▶ _WHAT YOU SHOULD DO_
Please repeat the lines below, exactly and only, from the one that holds "Click the yellow" through the one that holds "Select the first prueba keyword suggestion".

-- SUPPLIED RECORDS follows --

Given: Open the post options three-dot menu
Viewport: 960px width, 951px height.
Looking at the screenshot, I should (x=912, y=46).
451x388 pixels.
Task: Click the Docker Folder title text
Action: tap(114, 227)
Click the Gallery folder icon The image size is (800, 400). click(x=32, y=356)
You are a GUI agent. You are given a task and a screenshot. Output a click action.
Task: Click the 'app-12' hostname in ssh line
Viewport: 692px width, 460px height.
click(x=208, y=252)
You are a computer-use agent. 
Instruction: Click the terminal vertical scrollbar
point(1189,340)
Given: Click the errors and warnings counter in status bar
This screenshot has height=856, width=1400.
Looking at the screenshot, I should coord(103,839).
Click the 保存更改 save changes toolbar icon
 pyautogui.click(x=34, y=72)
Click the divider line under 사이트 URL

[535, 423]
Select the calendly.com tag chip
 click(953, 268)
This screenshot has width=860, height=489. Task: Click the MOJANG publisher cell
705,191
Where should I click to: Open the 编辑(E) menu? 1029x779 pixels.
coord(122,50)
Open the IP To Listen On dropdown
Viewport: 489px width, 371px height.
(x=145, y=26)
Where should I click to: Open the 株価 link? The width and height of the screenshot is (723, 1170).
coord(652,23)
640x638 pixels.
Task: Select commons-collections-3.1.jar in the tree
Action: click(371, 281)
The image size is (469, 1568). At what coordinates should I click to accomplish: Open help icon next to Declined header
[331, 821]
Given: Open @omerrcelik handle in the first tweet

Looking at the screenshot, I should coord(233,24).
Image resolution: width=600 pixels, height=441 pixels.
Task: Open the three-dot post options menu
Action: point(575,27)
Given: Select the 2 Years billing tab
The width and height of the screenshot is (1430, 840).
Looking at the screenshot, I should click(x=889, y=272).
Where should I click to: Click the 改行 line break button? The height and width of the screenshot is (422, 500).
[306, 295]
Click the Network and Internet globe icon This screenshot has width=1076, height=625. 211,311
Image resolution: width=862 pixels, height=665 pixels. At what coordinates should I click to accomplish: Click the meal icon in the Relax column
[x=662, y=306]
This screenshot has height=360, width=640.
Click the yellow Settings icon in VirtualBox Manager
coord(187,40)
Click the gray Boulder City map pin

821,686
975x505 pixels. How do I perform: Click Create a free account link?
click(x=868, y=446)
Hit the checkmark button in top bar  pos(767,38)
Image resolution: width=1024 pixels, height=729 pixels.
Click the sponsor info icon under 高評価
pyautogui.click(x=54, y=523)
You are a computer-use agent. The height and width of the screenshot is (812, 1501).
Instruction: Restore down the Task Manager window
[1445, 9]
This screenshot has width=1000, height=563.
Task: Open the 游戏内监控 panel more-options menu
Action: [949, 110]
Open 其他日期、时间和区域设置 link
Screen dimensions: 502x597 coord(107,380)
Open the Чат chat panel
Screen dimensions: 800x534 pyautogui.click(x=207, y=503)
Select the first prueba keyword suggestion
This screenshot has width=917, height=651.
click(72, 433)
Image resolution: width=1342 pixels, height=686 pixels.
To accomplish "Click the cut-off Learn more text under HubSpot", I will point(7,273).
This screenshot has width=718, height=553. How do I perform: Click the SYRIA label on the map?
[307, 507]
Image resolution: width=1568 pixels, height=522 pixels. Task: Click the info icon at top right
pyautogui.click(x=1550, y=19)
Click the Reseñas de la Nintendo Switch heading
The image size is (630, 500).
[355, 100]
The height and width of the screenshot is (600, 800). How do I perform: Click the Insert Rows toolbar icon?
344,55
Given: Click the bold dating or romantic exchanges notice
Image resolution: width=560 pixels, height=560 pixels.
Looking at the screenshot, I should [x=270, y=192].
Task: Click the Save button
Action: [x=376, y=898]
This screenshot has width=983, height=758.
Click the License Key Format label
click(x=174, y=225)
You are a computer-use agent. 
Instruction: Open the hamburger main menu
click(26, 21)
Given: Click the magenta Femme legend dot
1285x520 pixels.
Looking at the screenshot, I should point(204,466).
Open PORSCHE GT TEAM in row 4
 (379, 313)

-- SUPPLIED RECORDS concluded --

▶ _TASK OUTPUT_
Click the yellow Settings icon in VirtualBox Manager
coord(187,40)
Click the gray Boulder City map pin

821,686
975x505 pixels. How do I perform: Click Create a free account link?
click(x=868, y=446)
Hit the checkmark button in top bar  pos(767,38)
Image resolution: width=1024 pixels, height=729 pixels.
Click the sponsor info icon under 高評価
pyautogui.click(x=54, y=523)
You are a computer-use agent. The height and width of the screenshot is (812, 1501).
Instruction: Restore down the Task Manager window
[1445, 9]
This screenshot has width=1000, height=563.
Task: Open the 游戏内监控 panel more-options menu
Action: [949, 110]
Open 其他日期、时间和区域设置 link
Screen dimensions: 502x597 coord(107,380)
Open the Чат chat panel
Screen dimensions: 800x534 pyautogui.click(x=207, y=503)
Select the first prueba keyword suggestion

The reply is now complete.